S-300-Raketenabwehr für die Ukraine: Athen kommt unter Druck
Die griechische Regierung befindet sich in einer diplomatischen Sackgasse, da Washington Athen dazu drängt, Flugabwehrraketensysteme des Typs S-300 aus Russland an die Ukraine zu schicken, sich aber nicht dazu äußert, ob diese durch Patriots aus den USA ersetzt werden.
Die griechische Regierung befindet sich in einer diplomatischen Sackgasse. Washington will, dass Athen Flugabwehrraketensysteme des Typs S-300 an die Ukraine schickt.

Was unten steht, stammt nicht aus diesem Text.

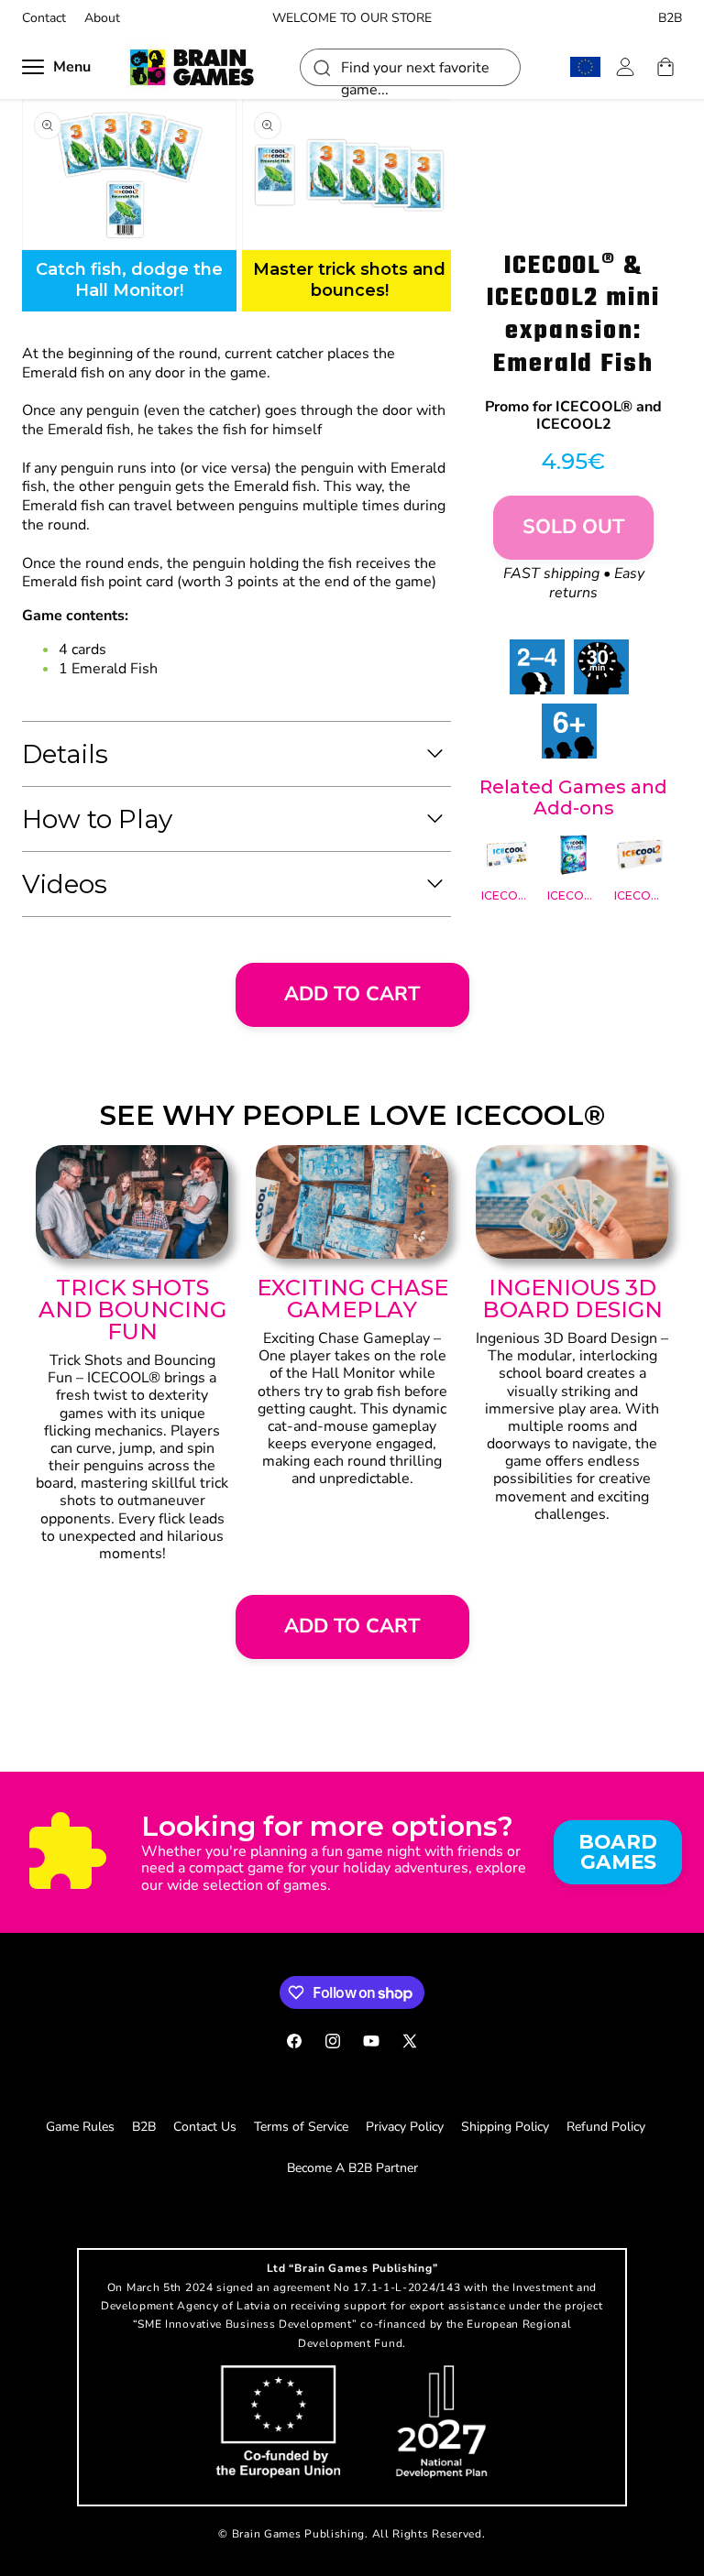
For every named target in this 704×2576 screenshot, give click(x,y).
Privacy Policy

Ein Ersatz ist allerdings noch nicht gesichert.
Die Nachrichten-Website News247 berichtet, dass Washington Athen unter Druck setzt, die S-300 an die Ukraine zu schicken, aber nicht bereit zu sein scheint, sie durch eigene Patriots zu ersetzen.
Verteidigungsminister Nikos Panagiotopoulos ließ Berichten zufolge die Möglichkeit offen, die S-300 an die Ukraine zu schicken, sofern die USA zunächst Patriot-Raketen auf der Insel Kreta stationieren und sie in das nationale Luftverteidigungssystem integrieren.

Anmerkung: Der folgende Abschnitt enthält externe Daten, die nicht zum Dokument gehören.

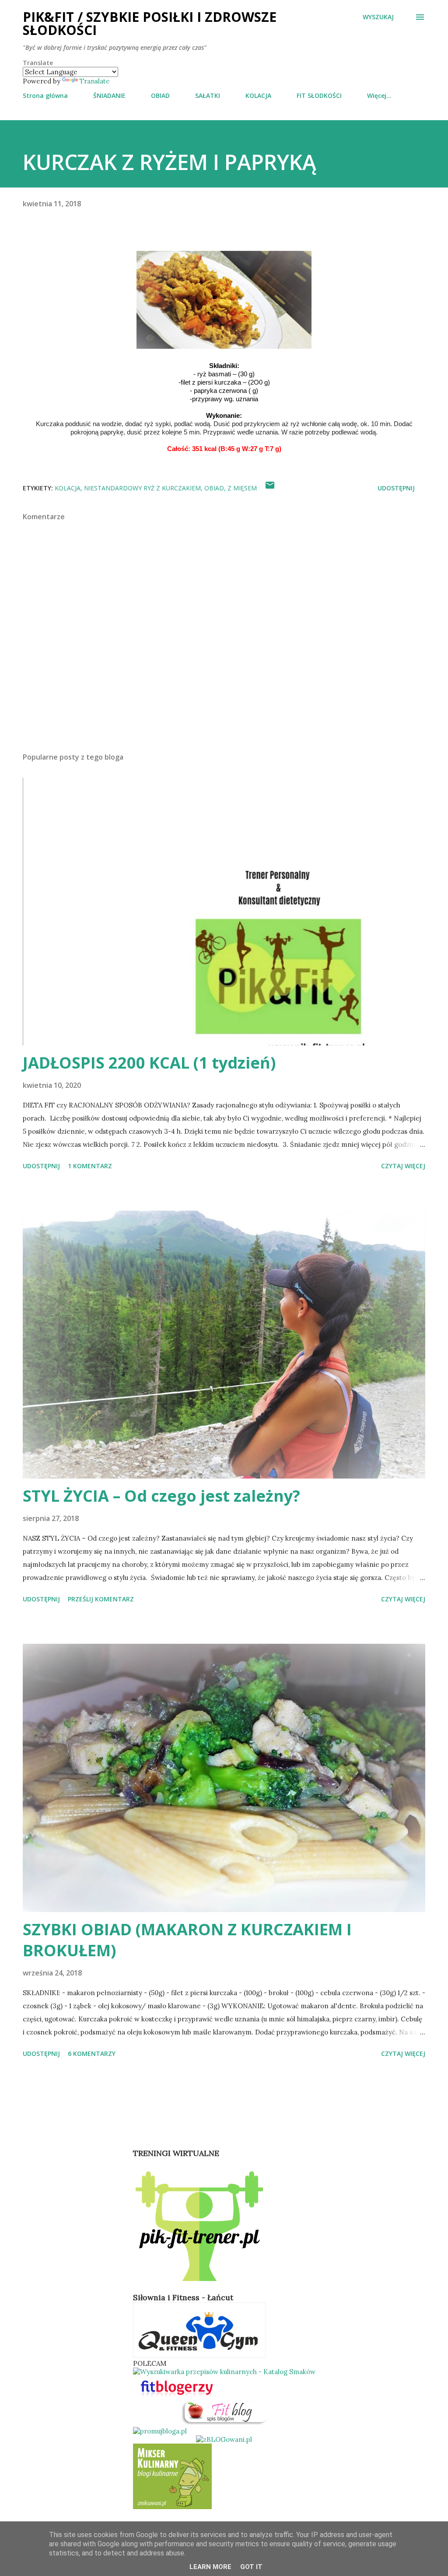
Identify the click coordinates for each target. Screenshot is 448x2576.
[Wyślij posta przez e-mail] (270, 488)
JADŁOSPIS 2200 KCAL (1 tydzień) (149, 1062)
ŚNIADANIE (109, 95)
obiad (214, 488)
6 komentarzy (92, 2053)
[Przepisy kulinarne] (172, 2507)
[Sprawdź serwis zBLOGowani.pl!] (224, 2439)
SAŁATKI (207, 95)
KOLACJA (258, 95)
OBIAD (160, 95)
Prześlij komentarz (101, 1599)
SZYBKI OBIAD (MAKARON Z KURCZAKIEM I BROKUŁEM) (187, 1940)
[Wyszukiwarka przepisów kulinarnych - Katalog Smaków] (224, 2372)
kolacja (67, 488)
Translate (95, 81)
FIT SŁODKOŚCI (319, 95)
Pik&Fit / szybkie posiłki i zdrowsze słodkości (149, 23)
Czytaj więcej (403, 1166)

Er wies auch darauf hin, dass dasselbe Verfahren für jedes andere russische Luftabwehrsystem gelte, das die USA in die Ukraine schicken möchten.
Angesichts der wachsenden Feindseligkeit der Türkei möchte Griechenland sicherstellen, dass seine Verteidigungskapazitäten nicht beeinträchtigt werden.
Am 19. Dezember verletzten 31 türkische Flugzeuge, von denen 20 Waffen trugen, den griechischen Luftraum über der Ägäis, ohne einen Flugplan einzureichen.
Das Portal HellasJournal fragte kürzlich die US-Regierung, ob Washington die S-300 durch Patriots ersetzen würde.
Der Sprecher des US-Außenministeriums, Edward Price, antwortete und spielte den Ball zurück an Griechenland.
„Jedes Land sollte für sich selbst entscheiden, was es der Ukraine zur Verfügung stellen kann. Und wir wissen es sehr zu schätzen, dass die internationale Gemeinschaft, einschließlich Griechenlands, ihre Unterstützung auf so vielfältige Weise gezeigt hat“, sagte Price.
„Wir beziehen uns immer auf die (relevanten) Länder, wenn es um Beiträge geht, die sie zur Selbstverteidigung der Ukraine leisten oder leisten könnten“, fügte der ehemalige Geheimdienstler hinzu.
Scharfe Warnung Russlands
Unterdessen hat Russland Athen vor der Lieferung von S-300 an die Ukraine gewarnt.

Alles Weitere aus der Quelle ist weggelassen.